Here, in the measurement of the carbide after carburizing, after etching with a picral solution, a region from the surface to a depth of 30 μm was observed with a scanning electron microscope over 6000 μm ² and the maximum diameter and average diameter of the carbide were obtained by image analysis. That is, the maximum value of the equivalent circle diameter was defined as the maximum diameter, and the average value of the equivalent circle diameter was defined as the average diameter. Carbides were also observed in other depth regions from the surface to 0.4 mm, and it was confirmed that the maximum diameter and the average diameter were the largest from the surface to a depth of 30 μm. Here, in the observation of carbides, those having an equivalent circle diameter of 0.5 μm or more can be identified as carbides.
The carbon concentration was measured by EPMA line analysis from the surface to a depth of 0.4 mm.
A rotating bending test and a roller pitching test were performed on each test piece after the carburization. First, the rotating bending fatigue test was carried out at a rotational speed of 3500 rpm and evaluated with a fatigue strength of 10 ⁷ times. Further, the roller pitting test, the slip ratio of 40% was evaluated at 10 ⁷ times strength under conditions of oil temperature 80 ° C. (limit strength pitching occurs in the test piece surface).
The obtained evaluation results are shown in Table 2.

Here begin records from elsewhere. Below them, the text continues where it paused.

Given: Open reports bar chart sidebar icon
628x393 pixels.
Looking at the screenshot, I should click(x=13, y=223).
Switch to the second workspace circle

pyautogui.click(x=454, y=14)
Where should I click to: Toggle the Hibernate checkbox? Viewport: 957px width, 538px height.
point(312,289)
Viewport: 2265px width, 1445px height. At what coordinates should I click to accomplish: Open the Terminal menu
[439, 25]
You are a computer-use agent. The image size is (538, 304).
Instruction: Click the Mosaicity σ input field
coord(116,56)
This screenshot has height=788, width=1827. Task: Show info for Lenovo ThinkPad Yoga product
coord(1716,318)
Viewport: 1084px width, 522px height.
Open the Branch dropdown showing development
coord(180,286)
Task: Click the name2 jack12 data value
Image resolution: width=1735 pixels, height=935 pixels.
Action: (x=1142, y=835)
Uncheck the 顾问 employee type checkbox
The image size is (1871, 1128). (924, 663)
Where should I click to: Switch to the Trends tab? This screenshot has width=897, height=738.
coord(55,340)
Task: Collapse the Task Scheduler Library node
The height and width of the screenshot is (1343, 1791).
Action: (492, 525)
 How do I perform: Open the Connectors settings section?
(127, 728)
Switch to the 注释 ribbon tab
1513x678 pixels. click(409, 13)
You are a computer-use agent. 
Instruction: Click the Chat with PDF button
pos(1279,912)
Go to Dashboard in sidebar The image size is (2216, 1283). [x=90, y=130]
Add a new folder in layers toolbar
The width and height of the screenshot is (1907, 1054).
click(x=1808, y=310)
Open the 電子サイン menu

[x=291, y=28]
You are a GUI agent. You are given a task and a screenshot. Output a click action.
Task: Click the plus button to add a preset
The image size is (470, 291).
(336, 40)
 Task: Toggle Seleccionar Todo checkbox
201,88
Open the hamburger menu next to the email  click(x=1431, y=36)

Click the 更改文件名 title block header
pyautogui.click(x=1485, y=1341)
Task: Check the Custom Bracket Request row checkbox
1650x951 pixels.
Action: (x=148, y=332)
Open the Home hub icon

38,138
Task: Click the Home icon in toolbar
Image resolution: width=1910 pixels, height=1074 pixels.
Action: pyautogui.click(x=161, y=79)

  As shown in Table 2, it can be seen that all the inventive examples according to the present invention are excellent in cold workability and fatigue resistance.

Claims (3)

C: 0.10 to 0.35 mass%,
Si: 0.01 to 0.50 mass%,
Mn: 0.40-1.50 mass%,
P: 0.02 mass% or less,
S: 0.03 mass% or less,
Al: 0.04 to 0.10% by mass,
Cr: 0.5 to 2.5% by mass,
B: 0.0005-0.0050 mass%,
Nb: 0.003 to 0.080 mass%,
Ti: 0.003 mass% or less and N: less than 0.0080 mass%, and the balance is carburized material obtained by carburizing case- hardened steel having a component composition composed of Fe and inevitable impurities, from the surface A carburized material having a carbon content in a surface layer region of up to 0.4 mm of 0.85% by mass or more, a maximum carbide diameter of 10 μm or less, and an average particle size of 4 μm or less in the surface layer region . The component composition further includes:
Cu: 1.0 mass% or less,
Ni: 0.50 mass% or less,
The carburized material according to claim 1, containing one or more selected from Mo: 0.50 mass% or less and V: 0.5 mass% or less. The component composition further includes:
Ca: 0.0005 to 0.0050 mass% and
Mg: 0.0002 to 0.0020 mass%
The carburized material according to claim 1 or 2, comprising one or two of the following.